Letting Go: Radical Delegation



By Rob Knapp

If we’re lucky enough to be well-parented (and I was), we’ll often enter adulthood carrying great gifts. We may or may not be consciously aware of them. We may not realize their  importance until much later. When you are subject to optimal parenting there are all manner of useful gifts and lessons deposited into our psyches. The power of a negative example can provide a purpose that drives one toward a remarkable life. In my case my father was a positive example. With a single sentence I'll never forget, he armed me with an idea that grew more and more powerful the longer I carried it forward.

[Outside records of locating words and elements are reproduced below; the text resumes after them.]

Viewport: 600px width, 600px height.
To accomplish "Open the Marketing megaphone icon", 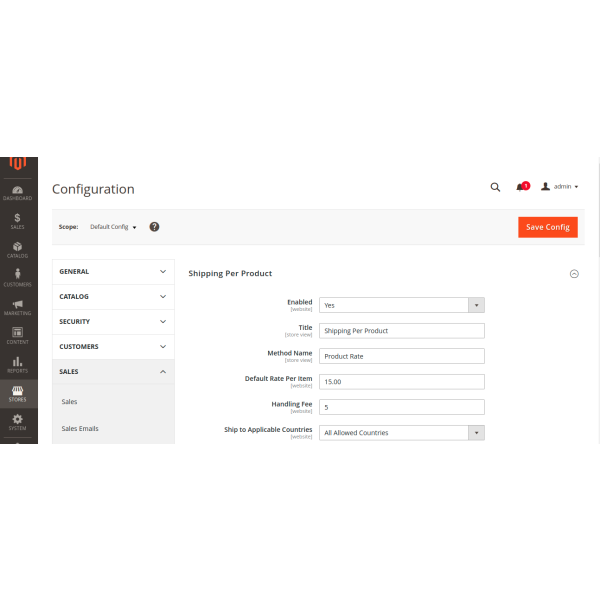I will click(17, 307).
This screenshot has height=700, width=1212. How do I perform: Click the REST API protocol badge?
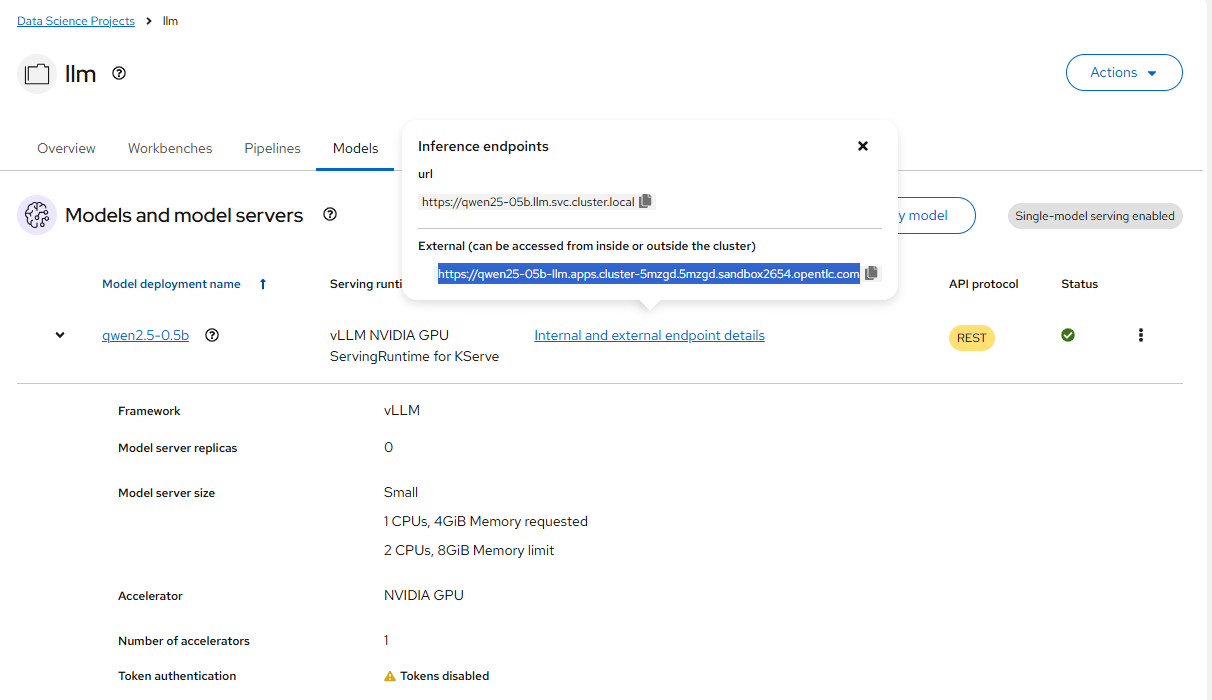(x=971, y=337)
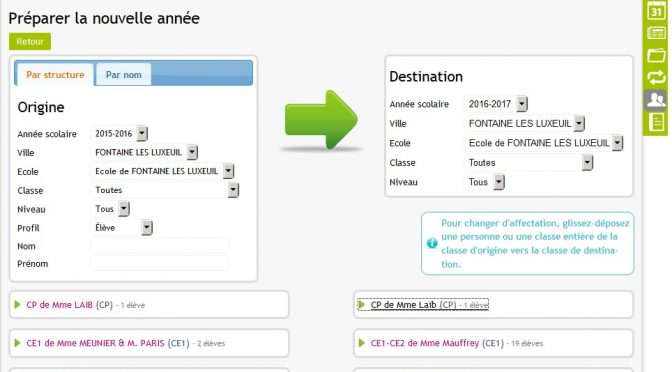672x372 pixels.
Task: Click the blue info icon
Action: pyautogui.click(x=432, y=243)
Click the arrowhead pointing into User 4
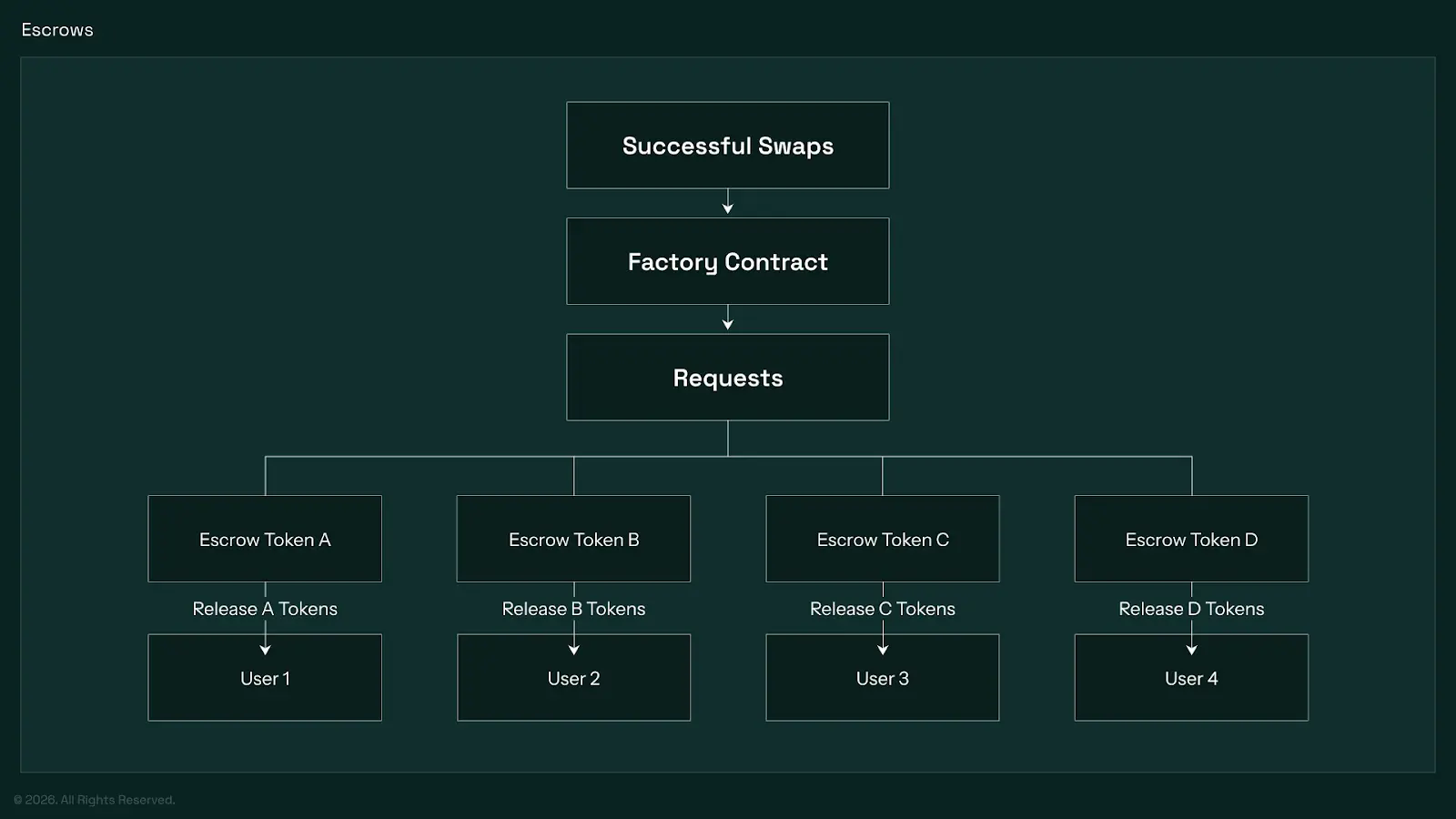1456x819 pixels. (1191, 650)
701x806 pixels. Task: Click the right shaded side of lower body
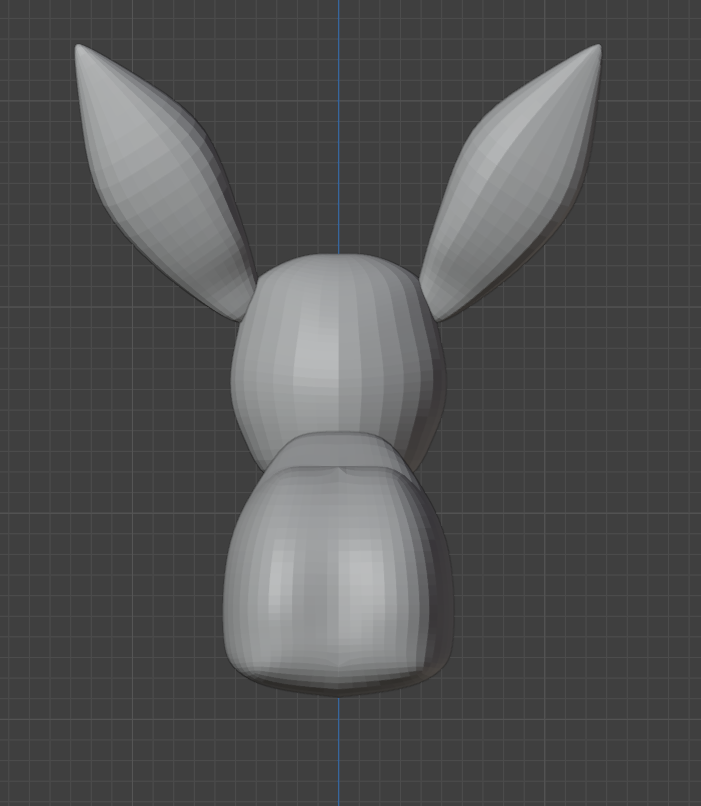(438, 590)
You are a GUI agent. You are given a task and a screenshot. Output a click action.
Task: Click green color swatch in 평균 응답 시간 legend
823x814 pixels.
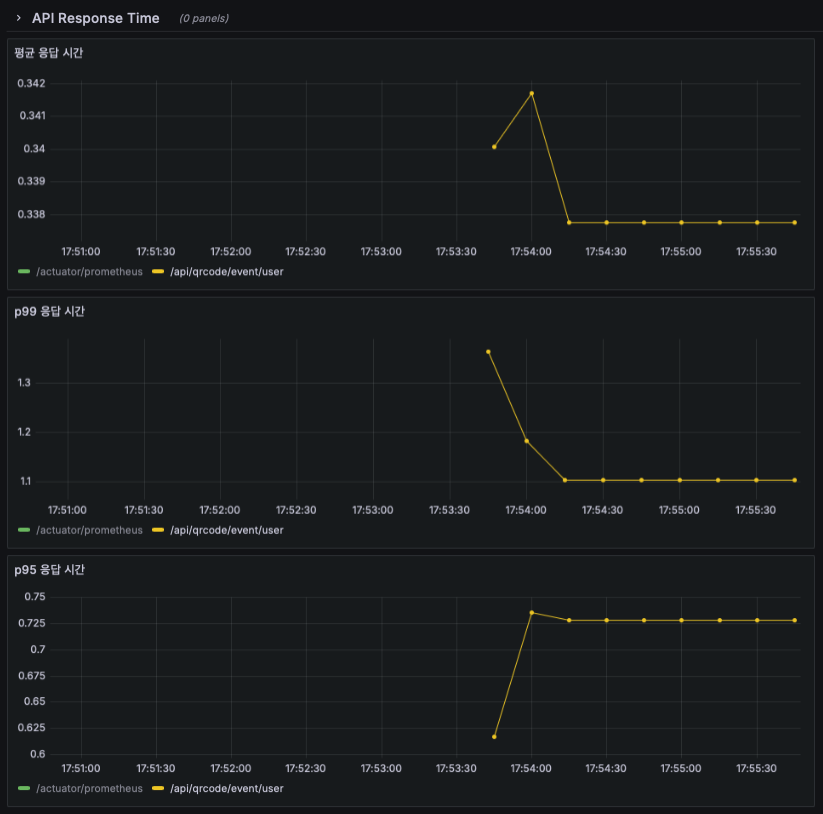pyautogui.click(x=24, y=271)
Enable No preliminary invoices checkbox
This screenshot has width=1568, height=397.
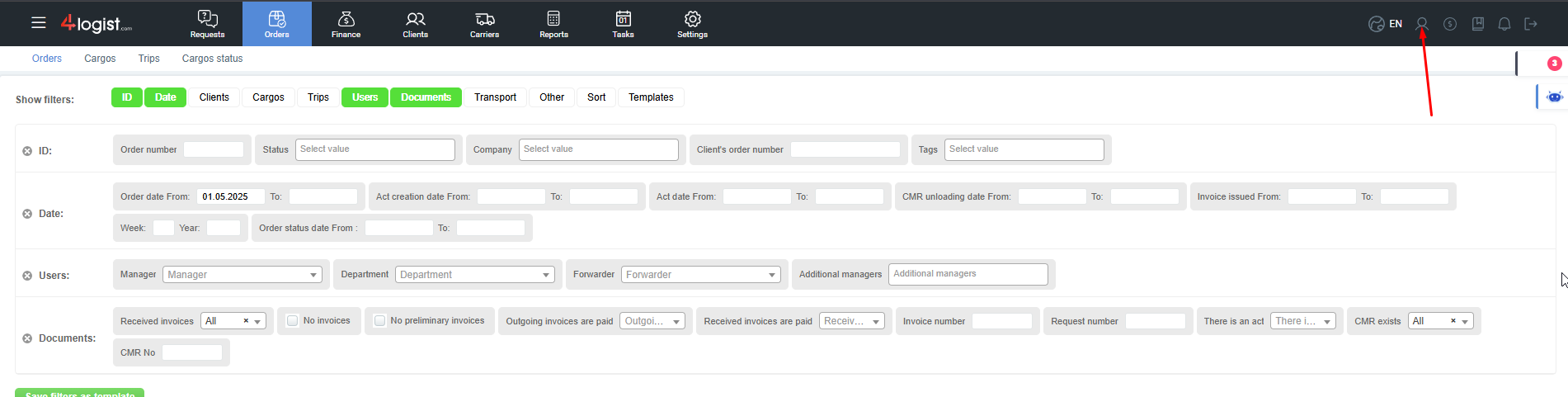pos(379,321)
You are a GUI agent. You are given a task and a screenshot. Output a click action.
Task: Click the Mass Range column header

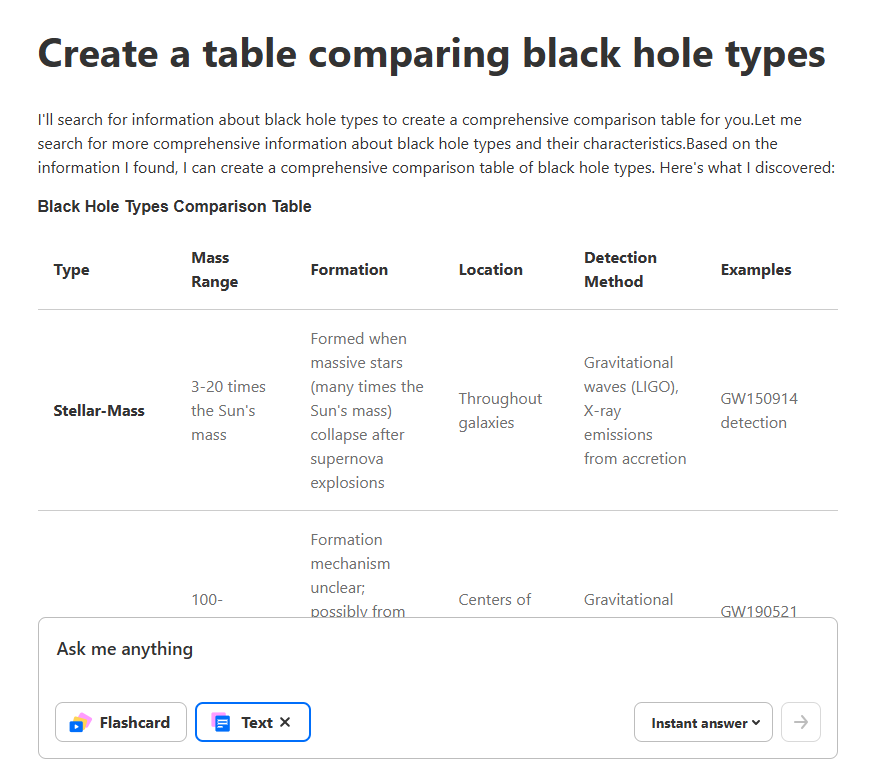click(x=215, y=270)
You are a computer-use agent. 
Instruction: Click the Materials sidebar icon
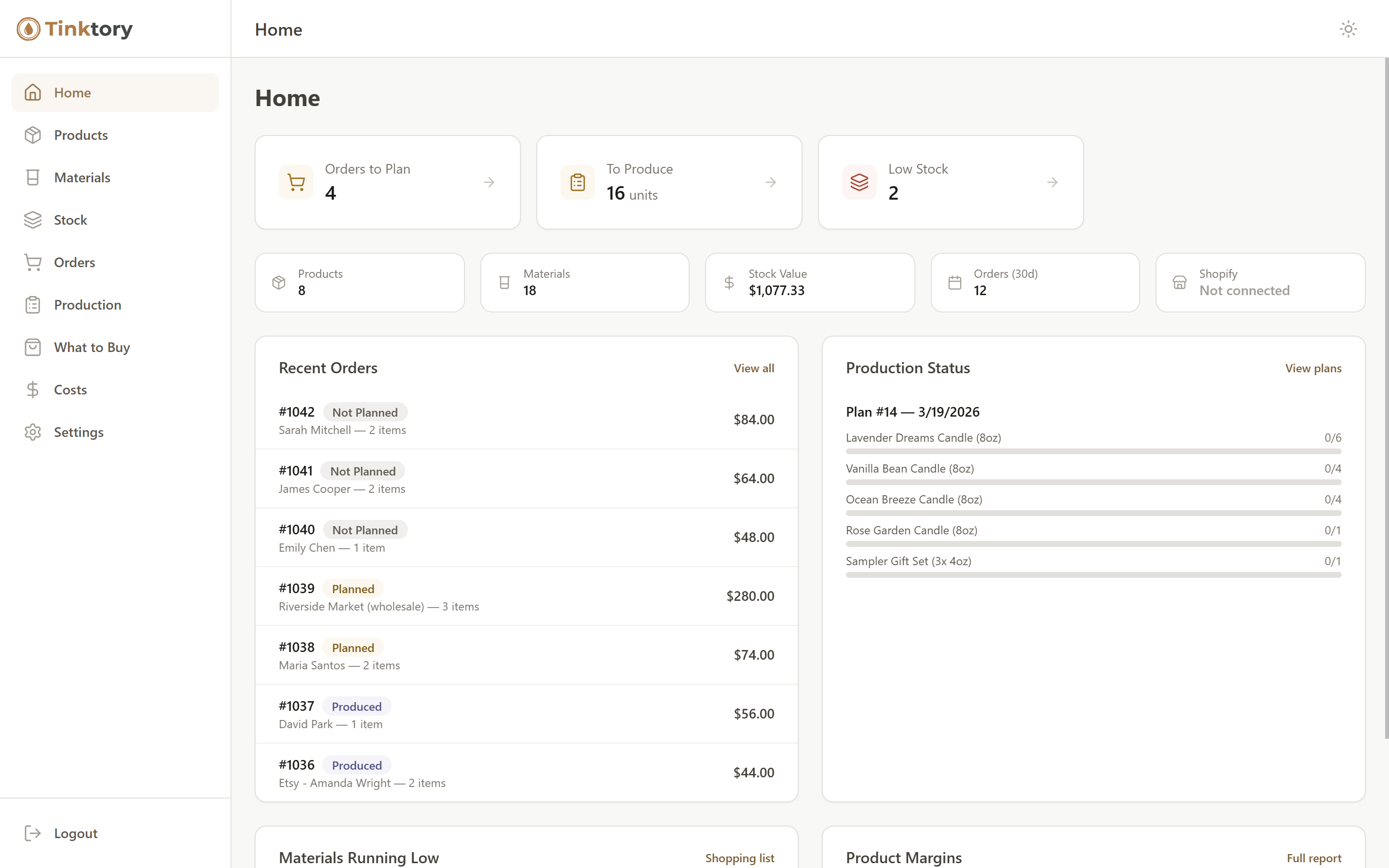tap(33, 177)
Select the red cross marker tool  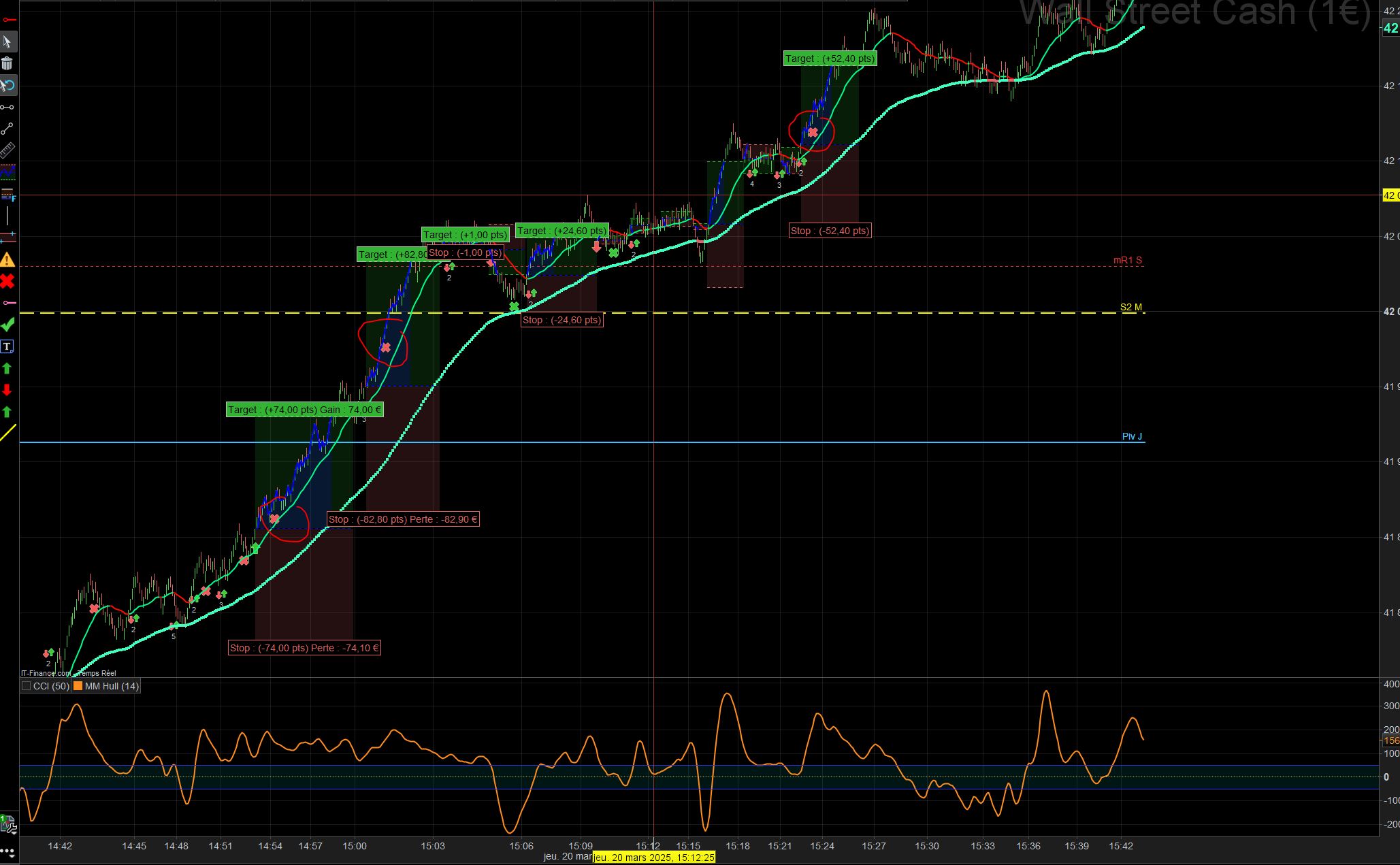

My father was an industrial engineer for Armstrong. The company made linoleum floors and his job was to make them more efficiently. He was given the task of relentlessly squeezing costs out of the manufacturing process; and relentless he was. He used to say, "believing you've eliminated all the costs was just a failure of imagination."

Dad was a smart guy, and even my 15-year-old self wanted to learn something from him. I asked him one Saturday when he brought me into the office, “What’s your job?” His answer is the gift he gave me. He said,

“My job is to eliminate my job—my job is getting everyone else to do the stuff that’s in the job description so that I can think up new things.”

His job was to think, to envision cost savings, to invent new workflows. It wasn’t to send memos or sit in staff meetings (although I’m sure he did his share of each). And with that idea perking inside me, I entered adulthood. As my career unfolded and Supernova emerged, the idea of getting other people to do your job so you can do your real job crystallized into a bedrock principle I live by. Today, I call it radical delegation.

It’s easy to see this principle at work in a growing Supernova practice. The administrator runs the office. They schedule the 12-4-2 sessions; they move the folders into place, they even schedule the acquisition calls. Why? First off, they are organized and dispassionate about the tasks, meaning they are more resistant to avoidance and procrastination. But most importantly, it’s not your job.

Your job as a leader and FA is to think about your clients and your team. Your job is to get deeper and deeper into their lives so that you can understand the complexity and respond with a plan and with solutions that make their lives better. Your job is to become your client's CFO, and as soon as you think you've done everything you can you need to look at it again so you don't have your own 'failure of imagination'.